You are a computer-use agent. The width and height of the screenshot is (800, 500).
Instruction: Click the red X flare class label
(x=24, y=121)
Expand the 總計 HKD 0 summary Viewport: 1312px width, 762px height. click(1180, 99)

-=-=-=-=-

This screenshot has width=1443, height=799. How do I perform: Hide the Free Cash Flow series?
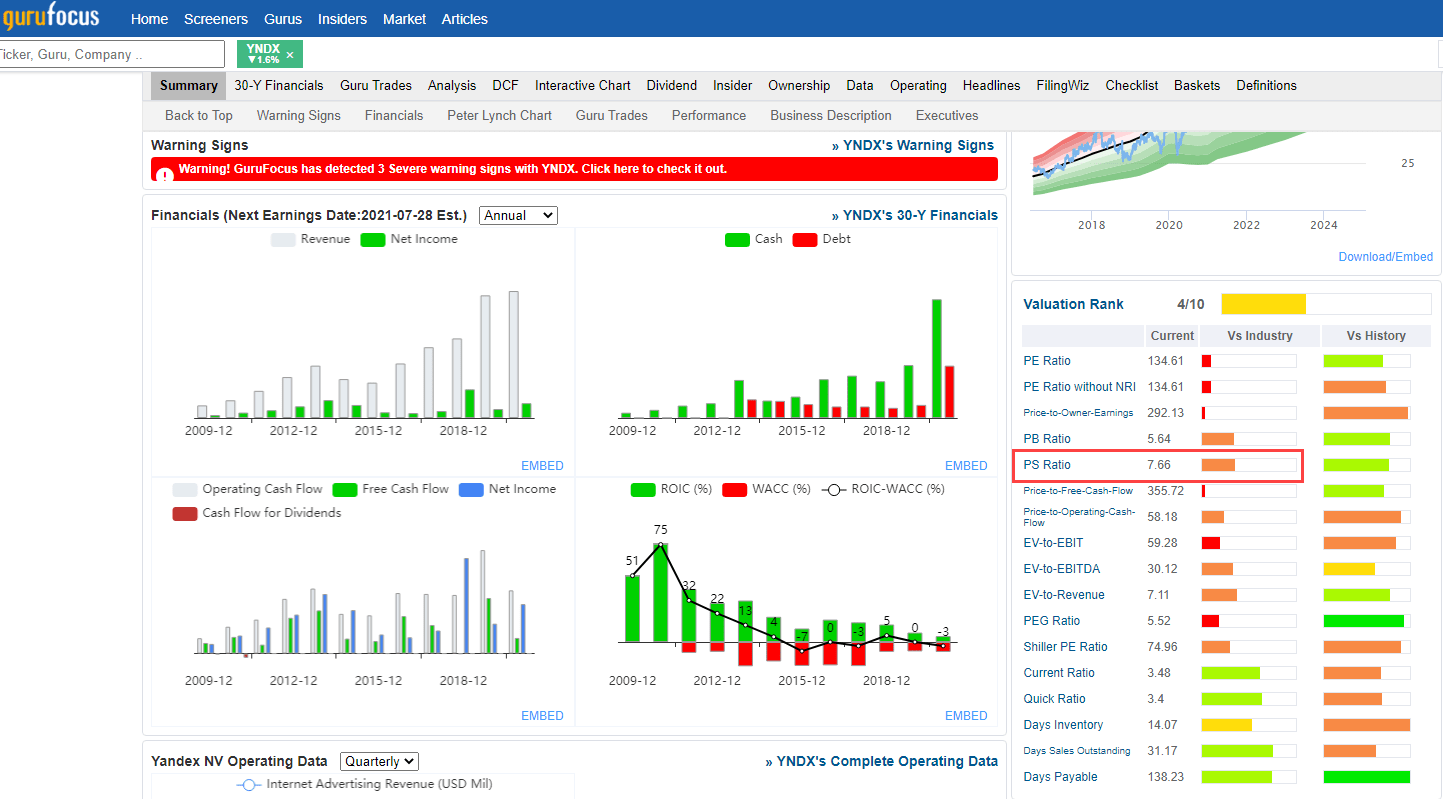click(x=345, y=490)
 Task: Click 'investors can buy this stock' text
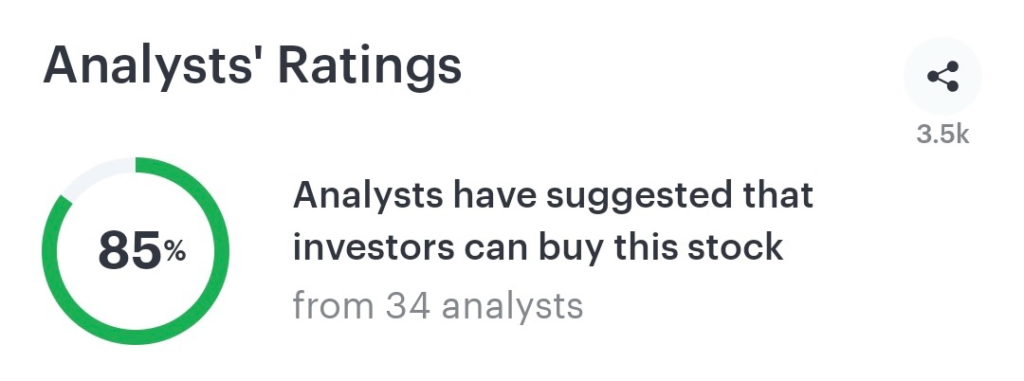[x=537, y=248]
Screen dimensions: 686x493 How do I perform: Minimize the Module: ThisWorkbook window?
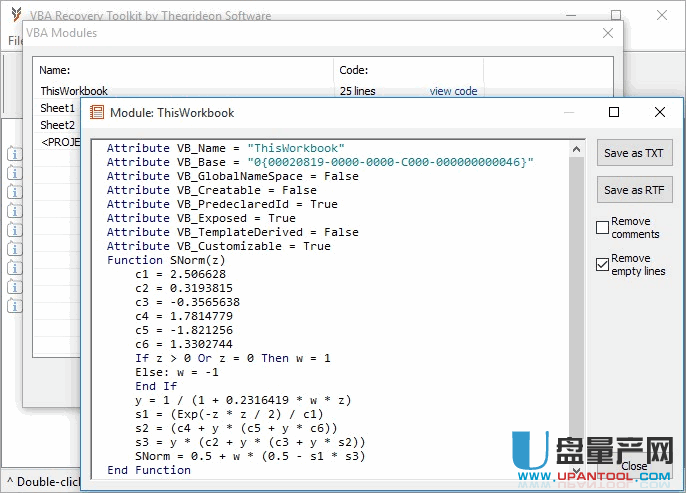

-=-=-=-=-

● Directions:
Going back to the entries above, set down exactly the lines that begin at the one with "Instruction: Click the" and end at the one with "Expand the 總計", both included, and nothing else.

● Exercise response:
Instruction: Click the red X flare class label
(x=24, y=121)
Expand the 總計 HKD 0 summary Viewport: 1312px width, 762px height. click(1180, 99)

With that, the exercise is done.